Closed wulaoshi closed 10 months ago

wulaoshi commented 11 months ago
def _get_batch_logps(logits: torch.FloatTensor, labels: torch.LongTensor, average_log_prob: bool = False) -> torch.FloatTensor:
    assert logits.shape[:-1] == labels.shape

    labels = labels[:, 1:].clone()
    logits = logits[:, :-1, :]
    loss_mask = (labels != -100)

    # dummy token; we'll ignore the losses on these tokens later
    labels[labels == -100] = 0

    per_token_logps = torch.gather(logits.log_softmax(-1), dim=2, index=labels.unsqueeze(2)).squeeze(2)

    if average_log_prob:
        return (per_token_logps * loss_mask).sum(-1) / loss_mask.sum(-1)
    else:
        return (per_token_logps * loss_mask).sum(-1)      # Why return the sum of the log probabilities of the (non-masked) tokens?
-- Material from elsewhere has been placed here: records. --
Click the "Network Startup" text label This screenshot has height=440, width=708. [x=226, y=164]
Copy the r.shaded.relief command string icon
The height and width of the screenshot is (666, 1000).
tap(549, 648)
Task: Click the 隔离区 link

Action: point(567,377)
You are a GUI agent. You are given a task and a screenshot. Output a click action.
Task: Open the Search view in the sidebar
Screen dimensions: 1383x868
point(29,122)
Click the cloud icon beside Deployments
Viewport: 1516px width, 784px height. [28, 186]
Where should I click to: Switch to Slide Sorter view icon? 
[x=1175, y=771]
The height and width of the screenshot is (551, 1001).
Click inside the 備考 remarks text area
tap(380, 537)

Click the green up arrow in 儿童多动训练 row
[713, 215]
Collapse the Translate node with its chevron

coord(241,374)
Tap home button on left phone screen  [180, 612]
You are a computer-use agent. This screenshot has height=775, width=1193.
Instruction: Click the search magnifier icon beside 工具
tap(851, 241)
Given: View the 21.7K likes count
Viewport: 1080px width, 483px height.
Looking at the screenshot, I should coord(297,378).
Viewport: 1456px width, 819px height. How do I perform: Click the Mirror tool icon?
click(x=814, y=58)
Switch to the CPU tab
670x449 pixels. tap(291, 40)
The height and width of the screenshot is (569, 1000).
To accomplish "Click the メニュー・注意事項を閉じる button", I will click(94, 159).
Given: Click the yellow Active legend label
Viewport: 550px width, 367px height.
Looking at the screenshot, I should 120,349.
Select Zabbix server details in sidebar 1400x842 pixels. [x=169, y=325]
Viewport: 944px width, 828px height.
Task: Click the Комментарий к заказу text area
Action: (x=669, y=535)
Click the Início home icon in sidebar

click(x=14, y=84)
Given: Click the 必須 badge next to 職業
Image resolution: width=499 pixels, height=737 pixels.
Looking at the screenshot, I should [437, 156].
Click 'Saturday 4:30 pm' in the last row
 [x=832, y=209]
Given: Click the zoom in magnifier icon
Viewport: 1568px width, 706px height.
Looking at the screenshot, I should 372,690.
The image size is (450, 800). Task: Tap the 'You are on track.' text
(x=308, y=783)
First of all, I'd like to express my gratitude for the amazing work done by the author. While going through the DPO code, I came across a point of confusion: I understand that π(y|x) represents the probability distribution when the model generates a response, but in the code implementation, there's an additional sum(-1) operation. However, I don't see summation operation in the formula, as shown in the image below:

image

Could you please help me understand the logic behind this implementation? Thank you!

eric-mitchell commented 10 months ago

Thanks for the kind words. In the equation you posted, the probability is the probability of the entire response sequence, conditioned on the input. The per-token logprobs need to be summed (along the sequence length dimension) to get the total log probability of the chosen/rejected sequences. The sum is implicit in the equation (i.e., the total log probabilities are the sum of the per-token log probabilities).

Feel free to re-open if this didn't answer your question!

longbowzhang commented 10 months ago

Hi @eric-mitchell, Should the variable length of the chose/rejected sequences be taken into account in the loss? Any comments on this is highly appreciated.

Gryff1ndor commented 6 months ago

Hi @eric-mitchell , In your formula (the image below), it seems that the log[π(y|x)] was calculate through .sum(-1) after logits.softmax(-1), then .log(). image But in your codes (the image below), the log[π(y|x)] was calculate through .sum(-1) after logits.log_softmax(-1). image

the two ways to calculate log[π(y|x)] seem different.Could you please tell me if they conflict each other?